→ EXTRACT TO READ:
*** Block opens ***

Design and construction
- Architects: Guillermo Rossell de la Lama; Ramon Miquela Jauregui;
- Developer: Eureka; Escala Internacional; Gutsa;

Other information
- Seating capacity: CIEC Auditorio HIR: 370; Sala Mexica: 3,030; Pepsi Center Overall: 7,505; Theater: 3,478; General admission: 6,699; Reserved: 4,284;
- Public transit access: Poliforum BRT station

= World Trade Center Mexico City =

Office and retail complex in Mexico

The World Trade Center Mexico City, commonly known by its former name, Hotel de México, is a building complex located in the wealthy neighborhood of Colonia Nápoles in central Mexico City. Its most famous and recognizable feature is the 50-story, 172 m high Torre WTC, the biggest building in the local area. It is the third tallest building in Mexico City when including antenna, and at its roof height, it stands 218 m.

The complex includes a convention center, cultural center, parking facilities, a multi-screen cinema, a revolving 45th-floor luxury restaurant and 44th floor observation gallery, and a shopping center with a supermarket and a Sears (originally opened as a JCPenney, the first location outside of the USA) as an anchor tenant. It also includes a 22-floor hotel, and will share some amenities with the slightly taller 48-story Polyforum Tower, currently under construction.

Located on Avenida de los Insurgentes, the complex is served by the Poliforum station of the Metrobús Bus rapid transit system, located a few meters away. The station is named after the Polyforum Cultural Siqueiros, a part of the WTC complex.

==History==
The WTC México began its existence as the Hotel de México, a building and complex that did not perform as intended.

Construction of the Hotel de México was in a lot called "Parque de La Lama" located in the Nápoles neighborhood (Spanish: Colonia Nápoles). The lot was set aside by real estate businessperson, José Jerónimo de La Lama in 1947. However, by 1966, when the project started, the owner and financial sponsor was Manuel Suárez y Suárez.

The Hotel de México project included a hotel building as well as a cultural center housing the Polyforum Cultural Siqueiros and several other facilities aimed at making the complex a hub for business, culture, tourism, and architecture. Plans for the complex were presented at the 13th international architecture contest in Munich.

*** Block closes ***

→ GIVEN INFORMATION:
*** Block opens ***

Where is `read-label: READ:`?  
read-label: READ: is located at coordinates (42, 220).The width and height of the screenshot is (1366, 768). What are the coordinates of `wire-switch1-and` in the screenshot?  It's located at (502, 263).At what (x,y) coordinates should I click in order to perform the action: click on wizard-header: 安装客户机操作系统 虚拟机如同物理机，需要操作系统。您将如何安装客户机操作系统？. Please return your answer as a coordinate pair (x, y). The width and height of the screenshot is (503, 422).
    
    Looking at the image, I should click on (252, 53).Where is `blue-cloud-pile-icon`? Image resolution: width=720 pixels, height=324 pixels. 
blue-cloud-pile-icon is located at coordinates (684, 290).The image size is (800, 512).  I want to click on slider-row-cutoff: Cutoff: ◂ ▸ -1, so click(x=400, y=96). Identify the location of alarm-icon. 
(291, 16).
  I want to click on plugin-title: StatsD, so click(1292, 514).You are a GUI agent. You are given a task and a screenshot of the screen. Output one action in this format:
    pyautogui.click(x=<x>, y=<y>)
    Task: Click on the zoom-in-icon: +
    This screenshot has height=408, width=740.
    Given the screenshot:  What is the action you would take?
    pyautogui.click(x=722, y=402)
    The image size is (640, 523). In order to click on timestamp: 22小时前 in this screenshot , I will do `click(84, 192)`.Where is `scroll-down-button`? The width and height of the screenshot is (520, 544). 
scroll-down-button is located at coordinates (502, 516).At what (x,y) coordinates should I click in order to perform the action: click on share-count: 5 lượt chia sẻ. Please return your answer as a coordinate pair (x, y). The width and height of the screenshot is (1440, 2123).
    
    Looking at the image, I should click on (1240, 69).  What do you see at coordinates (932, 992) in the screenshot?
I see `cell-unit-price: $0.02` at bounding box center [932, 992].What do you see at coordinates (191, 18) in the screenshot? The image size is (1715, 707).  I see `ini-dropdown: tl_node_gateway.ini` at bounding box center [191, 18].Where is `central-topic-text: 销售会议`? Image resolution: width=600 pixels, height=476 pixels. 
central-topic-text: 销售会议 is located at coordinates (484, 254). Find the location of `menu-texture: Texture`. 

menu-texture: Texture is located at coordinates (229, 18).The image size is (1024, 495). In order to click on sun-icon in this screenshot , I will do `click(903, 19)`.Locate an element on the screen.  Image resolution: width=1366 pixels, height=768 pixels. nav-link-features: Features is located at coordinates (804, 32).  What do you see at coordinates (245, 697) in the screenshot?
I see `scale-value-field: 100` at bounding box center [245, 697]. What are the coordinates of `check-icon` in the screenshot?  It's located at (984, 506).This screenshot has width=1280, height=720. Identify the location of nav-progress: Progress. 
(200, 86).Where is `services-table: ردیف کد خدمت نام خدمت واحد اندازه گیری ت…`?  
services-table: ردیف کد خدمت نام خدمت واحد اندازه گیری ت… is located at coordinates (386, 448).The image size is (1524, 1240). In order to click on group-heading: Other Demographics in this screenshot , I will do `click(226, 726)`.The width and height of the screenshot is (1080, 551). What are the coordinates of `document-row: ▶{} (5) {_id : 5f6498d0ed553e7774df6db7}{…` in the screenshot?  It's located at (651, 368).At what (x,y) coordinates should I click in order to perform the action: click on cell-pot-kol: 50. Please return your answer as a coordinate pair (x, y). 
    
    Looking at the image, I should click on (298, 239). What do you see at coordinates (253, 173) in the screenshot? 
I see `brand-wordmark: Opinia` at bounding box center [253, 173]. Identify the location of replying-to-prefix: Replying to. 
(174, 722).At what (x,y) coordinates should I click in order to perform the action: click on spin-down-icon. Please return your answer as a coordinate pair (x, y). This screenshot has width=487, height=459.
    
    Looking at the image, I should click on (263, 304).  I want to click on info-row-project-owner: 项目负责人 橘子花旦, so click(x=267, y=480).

*** Block closes ***

→ TASK LIST:
• a. Summarize the text on the World Trade Center Mexico City in two sentences.
• b. In the text on the World Trade Center Mexico City, what store did the Sears anchor tenant originally open as?
Use only the text to complete these tasks.

→ TASK-BY-TASK OUTPUTS:
• a. The World Trade Center Mexico City, still commonly called by its former name, Hotel de México, is a building complex in Colonia Nápoles whose best-known feature is the 50-story Torre WTC. The complex includes a convention center, cultural center, cinema, revolving restaurant, shopping center and hotel, and it began as the Hotel de México project, started in 1966 under owner Manuel Suárez y Suárez on a lot set aside by José Jerónimo de La Lama in 1947.

• b. It originally opened as a JCPenney, the first location outside of the USA.